- Saved entries:
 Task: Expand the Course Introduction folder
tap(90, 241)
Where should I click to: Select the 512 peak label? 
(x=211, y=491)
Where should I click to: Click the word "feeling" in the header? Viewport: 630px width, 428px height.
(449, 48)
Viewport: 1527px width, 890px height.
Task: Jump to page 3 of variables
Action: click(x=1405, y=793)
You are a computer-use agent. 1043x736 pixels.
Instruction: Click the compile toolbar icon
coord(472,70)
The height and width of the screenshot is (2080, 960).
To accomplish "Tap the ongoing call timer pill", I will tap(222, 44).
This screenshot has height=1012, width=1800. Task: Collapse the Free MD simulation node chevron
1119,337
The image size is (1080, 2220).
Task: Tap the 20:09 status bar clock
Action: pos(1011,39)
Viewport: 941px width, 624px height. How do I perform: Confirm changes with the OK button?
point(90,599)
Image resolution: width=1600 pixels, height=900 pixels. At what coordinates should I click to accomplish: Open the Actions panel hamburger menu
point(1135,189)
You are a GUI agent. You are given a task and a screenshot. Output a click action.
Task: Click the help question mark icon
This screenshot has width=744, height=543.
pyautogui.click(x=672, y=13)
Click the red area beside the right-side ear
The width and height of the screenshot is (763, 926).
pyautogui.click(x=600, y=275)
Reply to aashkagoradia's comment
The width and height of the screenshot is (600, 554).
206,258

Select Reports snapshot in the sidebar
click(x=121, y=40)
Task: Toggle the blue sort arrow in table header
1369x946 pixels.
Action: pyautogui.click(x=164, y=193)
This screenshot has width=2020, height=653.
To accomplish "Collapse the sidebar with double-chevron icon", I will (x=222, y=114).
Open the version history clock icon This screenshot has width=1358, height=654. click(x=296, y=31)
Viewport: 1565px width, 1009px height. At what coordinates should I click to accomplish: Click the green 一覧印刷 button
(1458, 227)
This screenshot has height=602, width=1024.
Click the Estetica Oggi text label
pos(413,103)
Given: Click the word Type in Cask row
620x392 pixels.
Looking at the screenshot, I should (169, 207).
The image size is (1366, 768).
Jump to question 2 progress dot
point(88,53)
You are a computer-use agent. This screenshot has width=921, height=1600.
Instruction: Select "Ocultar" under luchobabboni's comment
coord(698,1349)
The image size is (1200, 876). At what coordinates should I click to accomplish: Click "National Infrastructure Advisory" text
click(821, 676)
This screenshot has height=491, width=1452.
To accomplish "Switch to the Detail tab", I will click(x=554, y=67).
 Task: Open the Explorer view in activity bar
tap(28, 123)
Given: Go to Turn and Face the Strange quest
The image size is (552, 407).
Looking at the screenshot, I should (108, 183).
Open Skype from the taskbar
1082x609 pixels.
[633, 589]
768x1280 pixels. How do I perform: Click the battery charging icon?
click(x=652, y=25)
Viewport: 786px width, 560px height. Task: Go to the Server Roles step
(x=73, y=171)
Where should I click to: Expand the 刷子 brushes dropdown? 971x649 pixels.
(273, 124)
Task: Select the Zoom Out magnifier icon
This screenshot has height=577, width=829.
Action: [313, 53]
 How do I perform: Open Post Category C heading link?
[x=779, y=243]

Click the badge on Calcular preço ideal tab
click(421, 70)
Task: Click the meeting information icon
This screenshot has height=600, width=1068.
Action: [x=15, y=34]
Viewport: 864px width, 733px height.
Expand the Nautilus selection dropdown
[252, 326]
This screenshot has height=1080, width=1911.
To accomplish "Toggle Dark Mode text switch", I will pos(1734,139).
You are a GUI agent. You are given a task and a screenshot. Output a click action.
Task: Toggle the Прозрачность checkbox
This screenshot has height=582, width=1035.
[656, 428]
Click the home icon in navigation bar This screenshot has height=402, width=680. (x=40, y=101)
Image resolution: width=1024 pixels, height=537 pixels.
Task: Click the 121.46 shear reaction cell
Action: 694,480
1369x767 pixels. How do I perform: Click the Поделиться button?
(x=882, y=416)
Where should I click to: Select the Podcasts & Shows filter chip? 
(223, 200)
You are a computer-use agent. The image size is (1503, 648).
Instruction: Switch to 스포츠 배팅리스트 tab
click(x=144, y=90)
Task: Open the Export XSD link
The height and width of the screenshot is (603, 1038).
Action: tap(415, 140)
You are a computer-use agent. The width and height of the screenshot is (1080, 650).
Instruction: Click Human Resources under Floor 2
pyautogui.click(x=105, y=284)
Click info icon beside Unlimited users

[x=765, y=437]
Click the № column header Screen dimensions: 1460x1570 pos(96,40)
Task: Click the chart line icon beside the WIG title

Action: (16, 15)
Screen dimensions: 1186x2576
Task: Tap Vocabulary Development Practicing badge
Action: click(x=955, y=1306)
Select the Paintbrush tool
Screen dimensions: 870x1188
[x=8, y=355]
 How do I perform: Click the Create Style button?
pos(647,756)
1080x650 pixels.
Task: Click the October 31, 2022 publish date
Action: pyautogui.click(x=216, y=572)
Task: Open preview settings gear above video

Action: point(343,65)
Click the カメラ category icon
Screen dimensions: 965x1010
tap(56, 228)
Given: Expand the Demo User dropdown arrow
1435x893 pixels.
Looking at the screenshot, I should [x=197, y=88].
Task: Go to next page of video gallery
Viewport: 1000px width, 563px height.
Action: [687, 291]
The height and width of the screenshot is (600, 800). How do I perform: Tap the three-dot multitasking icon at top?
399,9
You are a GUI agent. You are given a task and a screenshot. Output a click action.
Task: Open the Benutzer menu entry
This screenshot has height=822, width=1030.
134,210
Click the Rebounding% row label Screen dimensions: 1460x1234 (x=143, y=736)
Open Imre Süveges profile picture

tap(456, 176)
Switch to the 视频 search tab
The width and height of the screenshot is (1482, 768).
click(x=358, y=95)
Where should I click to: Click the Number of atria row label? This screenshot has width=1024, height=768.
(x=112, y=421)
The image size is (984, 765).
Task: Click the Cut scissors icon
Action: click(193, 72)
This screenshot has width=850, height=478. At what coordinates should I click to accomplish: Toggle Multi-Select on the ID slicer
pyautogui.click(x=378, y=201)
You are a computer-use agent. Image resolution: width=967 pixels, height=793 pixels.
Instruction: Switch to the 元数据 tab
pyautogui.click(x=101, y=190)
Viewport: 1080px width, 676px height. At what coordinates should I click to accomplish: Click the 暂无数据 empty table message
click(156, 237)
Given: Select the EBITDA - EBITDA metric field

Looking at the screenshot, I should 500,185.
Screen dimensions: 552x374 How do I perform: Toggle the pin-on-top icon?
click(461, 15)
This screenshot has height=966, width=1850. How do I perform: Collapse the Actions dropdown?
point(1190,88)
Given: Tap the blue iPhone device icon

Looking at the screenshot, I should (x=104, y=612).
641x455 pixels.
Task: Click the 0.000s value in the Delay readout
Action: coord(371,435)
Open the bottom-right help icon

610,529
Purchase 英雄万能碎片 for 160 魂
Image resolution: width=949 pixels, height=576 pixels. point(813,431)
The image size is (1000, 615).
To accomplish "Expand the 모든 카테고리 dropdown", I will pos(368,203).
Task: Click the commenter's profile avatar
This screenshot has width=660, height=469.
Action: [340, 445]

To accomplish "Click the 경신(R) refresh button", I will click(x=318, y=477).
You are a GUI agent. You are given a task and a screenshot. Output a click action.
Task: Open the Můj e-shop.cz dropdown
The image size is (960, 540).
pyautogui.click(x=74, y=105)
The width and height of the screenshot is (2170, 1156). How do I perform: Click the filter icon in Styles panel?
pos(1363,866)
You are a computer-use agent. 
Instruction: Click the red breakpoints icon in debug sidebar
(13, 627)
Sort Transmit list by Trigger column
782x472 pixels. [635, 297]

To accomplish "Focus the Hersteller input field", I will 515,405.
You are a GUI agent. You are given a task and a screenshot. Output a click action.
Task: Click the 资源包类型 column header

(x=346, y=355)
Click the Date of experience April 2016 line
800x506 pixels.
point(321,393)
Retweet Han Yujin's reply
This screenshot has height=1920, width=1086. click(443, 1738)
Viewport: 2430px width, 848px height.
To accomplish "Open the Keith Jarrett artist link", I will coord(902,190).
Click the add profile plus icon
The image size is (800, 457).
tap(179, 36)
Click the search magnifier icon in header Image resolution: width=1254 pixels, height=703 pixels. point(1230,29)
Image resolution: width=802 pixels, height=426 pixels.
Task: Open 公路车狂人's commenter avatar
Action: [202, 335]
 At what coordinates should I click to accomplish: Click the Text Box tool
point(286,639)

- Aim of the exercise: Please copy, word for word, every line from the first line of the records through the line containing "The height and width of the screenshot is (2080, 960).", with both of those lines included and nothing else.

- Exercise response:
 Task: Expand the Course Introduction folder
tap(90, 241)
Where should I click to: Select the 512 peak label? 
(x=211, y=491)
Where should I click to: Click the word "feeling" in the header? Viewport: 630px width, 428px height.
(449, 48)
Viewport: 1527px width, 890px height.
Task: Jump to page 3 of variables
Action: click(x=1405, y=793)
You are a computer-use agent. 1043x736 pixels.
Instruction: Click the compile toolbar icon
coord(472,70)
The height and width of the screenshot is (2080, 960).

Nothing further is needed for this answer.